- Required action -
When you reproduce these records, keep every word exactly and drop the images.
Segment Start: Data to examine
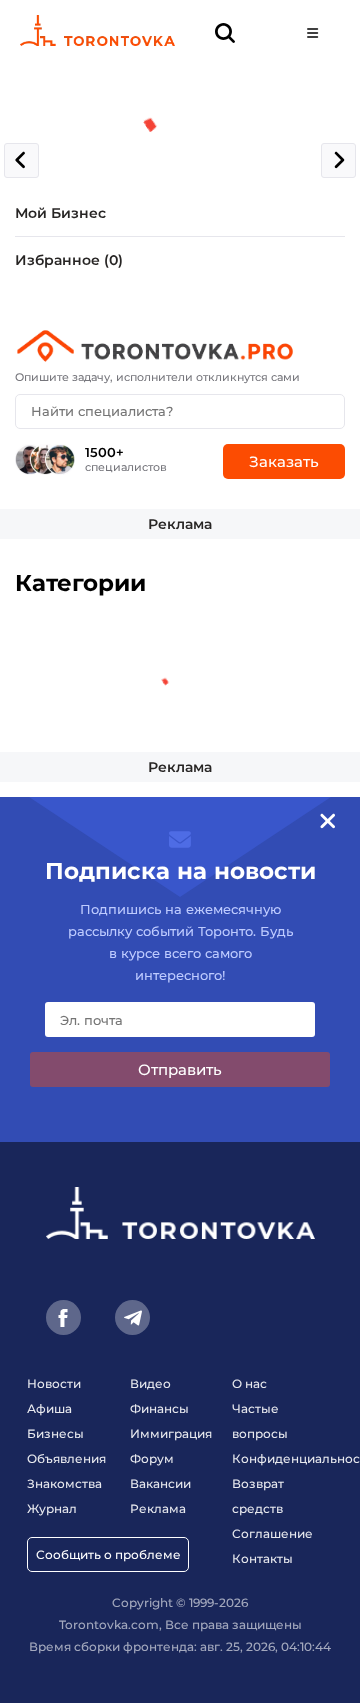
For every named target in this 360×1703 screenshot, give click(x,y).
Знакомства (64, 1483)
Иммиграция (171, 1433)
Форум (152, 1458)
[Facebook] (63, 1317)
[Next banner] (338, 160)
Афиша (49, 1408)
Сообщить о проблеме (108, 1554)
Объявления (66, 1458)
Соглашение (272, 1533)
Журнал (52, 1508)
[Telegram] (132, 1317)
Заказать (284, 461)
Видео (150, 1383)
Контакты (262, 1558)
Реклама (180, 524)
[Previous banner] (21, 160)
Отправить (180, 1069)
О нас (249, 1383)
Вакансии (160, 1483)
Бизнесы (55, 1433)
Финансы (159, 1408)
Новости (54, 1383)
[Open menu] (312, 32)
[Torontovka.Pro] (180, 346)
Segment End: Data to examine
- Answer section -
For every named target in this 360×1703 screenshot, give click(x,y).
Знакомства (64, 1483)
Иммиграция (171, 1433)
Форум (152, 1458)
[Facebook] (63, 1317)
[Next banner] (338, 160)
Афиша (49, 1408)
Сообщить о проблеме (108, 1554)
Объявления (66, 1458)
Соглашение (272, 1533)
Журнал (52, 1508)
[Telegram] (132, 1317)
Заказать (284, 461)
Видео (150, 1383)
Контакты (262, 1558)
Реклама (180, 524)
[Previous banner] (21, 160)
Отправить (180, 1069)
О нас (249, 1383)
Вакансии (160, 1483)
Бизнесы (55, 1433)
Финансы (159, 1408)
Новости (54, 1383)
[Open menu] (312, 32)
[Torontovka.Pro] (180, 346)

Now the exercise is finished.